Viktor E. Frankl’s Love Quotes and Sayings
1. For the first time in my life I saw the truth as it is set into song by so many poets, proclaimed as the final wisdom by so many thinkers. The truth – that Love is the ultimate and highest goal to which man can aspire. Then I grasped the meaning of the greatest secret that human poetry and human thought and belief have to impart: The salvation of man is through love and in love.
2. Love is the only way to grasp another human being in the innermost core of his personality. No one can become fully aware of the very essence of another human being unless he loves him. By his love he is enabled to see the essential traits and features in the beloved person; and even more, he sees that which is potential in him, which is not yet actualized but yet ought to be actualized. Furthermore, by his love, the loving person enables the beloved person to actualize these potentialities. By making him aware of what he can be and of what he should become, he makes these potentialities come true.
3. Love goes very far beyond the physical person of the beloved. It finds its deepest meaning in its spiritual being, his inner self. Whether or not he is actually present, whether or not he is still alive at all, ceases somehow to be of importance.

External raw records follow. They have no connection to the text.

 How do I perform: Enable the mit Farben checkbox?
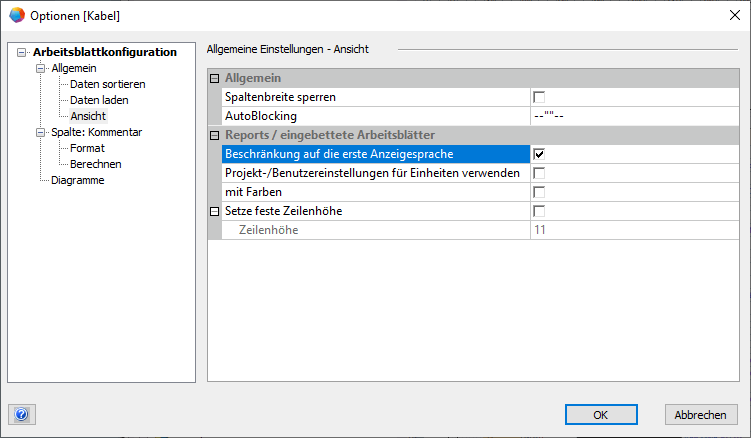coord(539,192)
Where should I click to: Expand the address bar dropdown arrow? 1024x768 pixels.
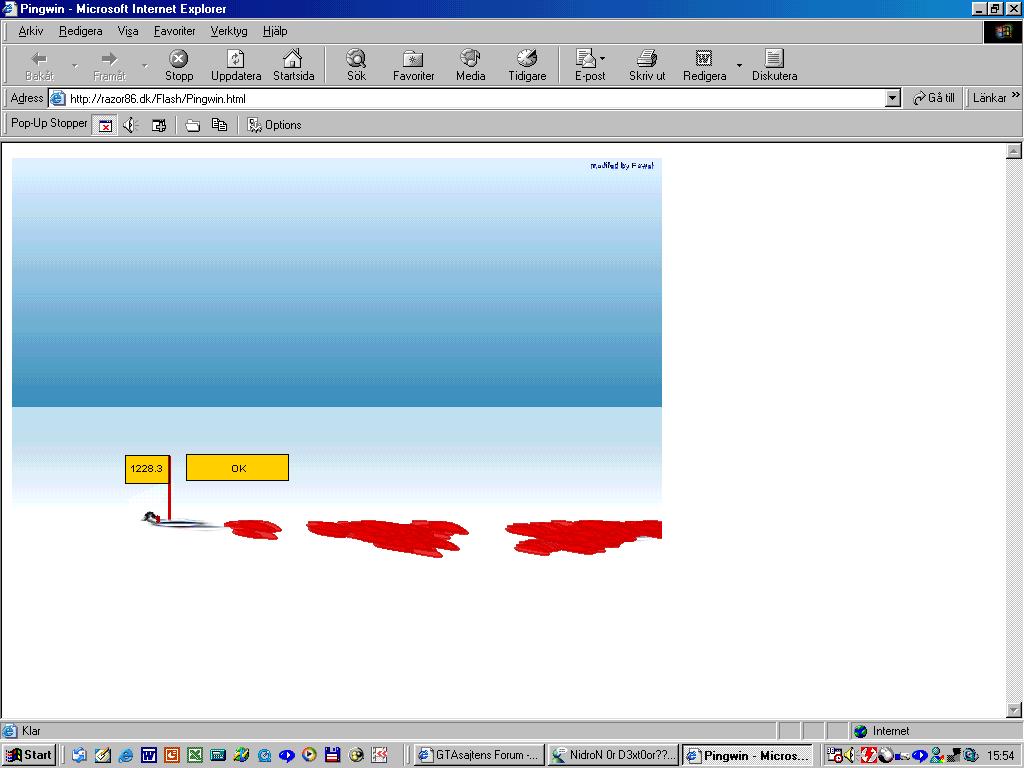pyautogui.click(x=893, y=99)
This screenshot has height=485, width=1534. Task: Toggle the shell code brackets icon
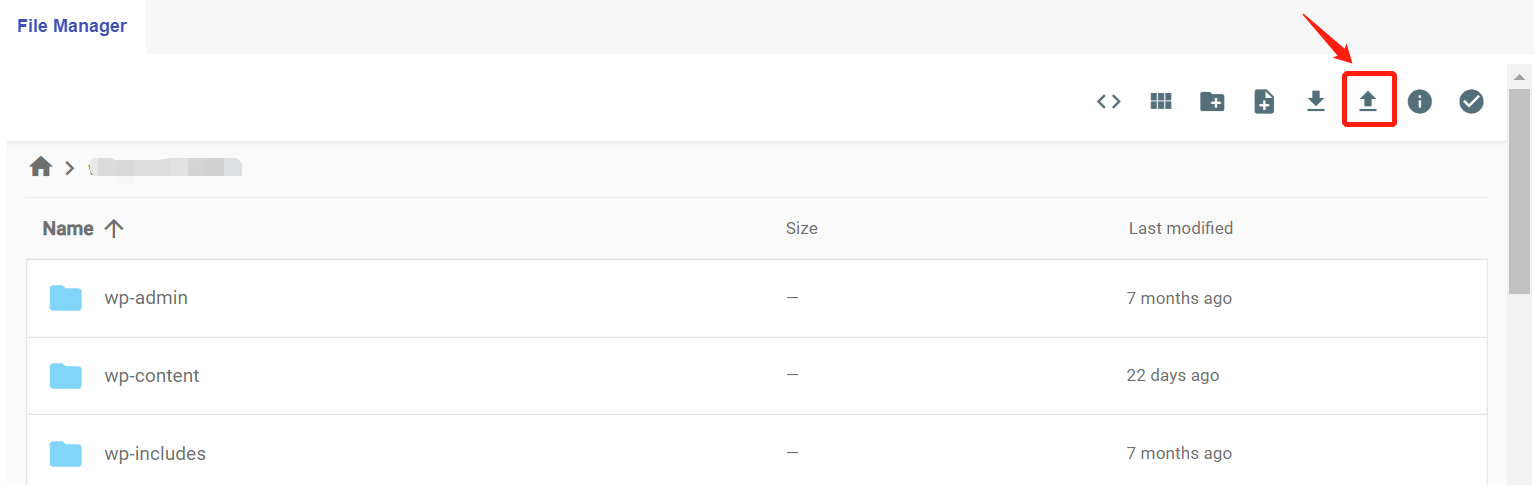(1108, 101)
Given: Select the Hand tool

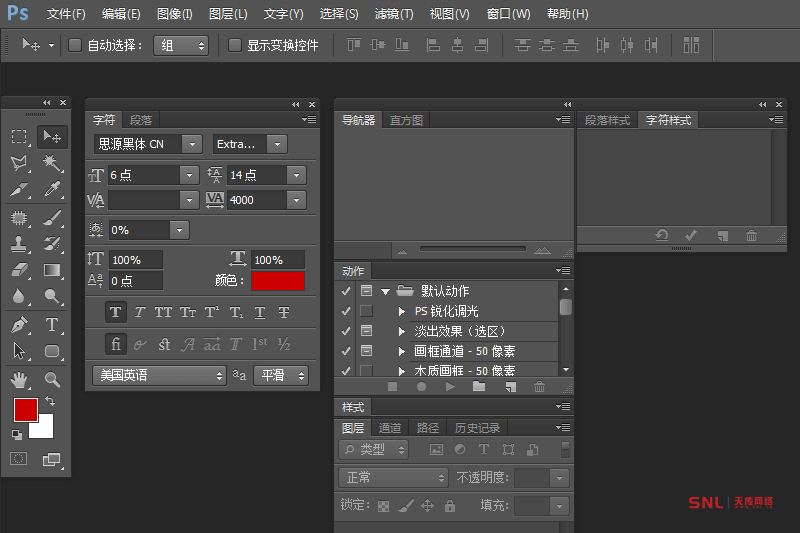Looking at the screenshot, I should coord(19,379).
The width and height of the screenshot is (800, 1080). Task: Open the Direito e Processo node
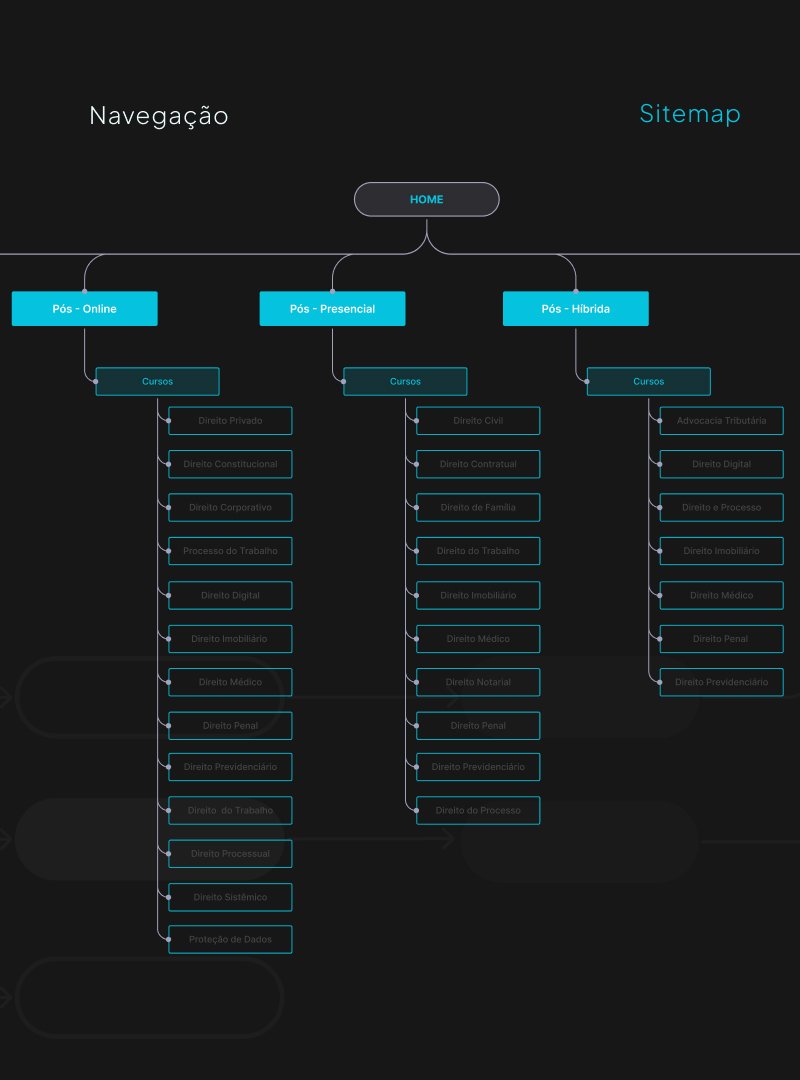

4. I understood how a man who has nothing left in this world still may know bliss, be it only for a brief moment, in the contemplation of his beloved.
5. A life of short duration … could be so rich in joy and love that it could contain more meaning than a life lasting eighty years.
Excerpt from Wikipedia: Viktor Emil Frankl M.D., Ph.D. (March 26, 1905 – September 2, 1997) was an Austrian neurologist and psychiatrist as well as a Holocaust survivor. Frankl was the founder of logotherapy, which is a form of Existential Analysis, the “Third Viennese School of Psychotherapy”.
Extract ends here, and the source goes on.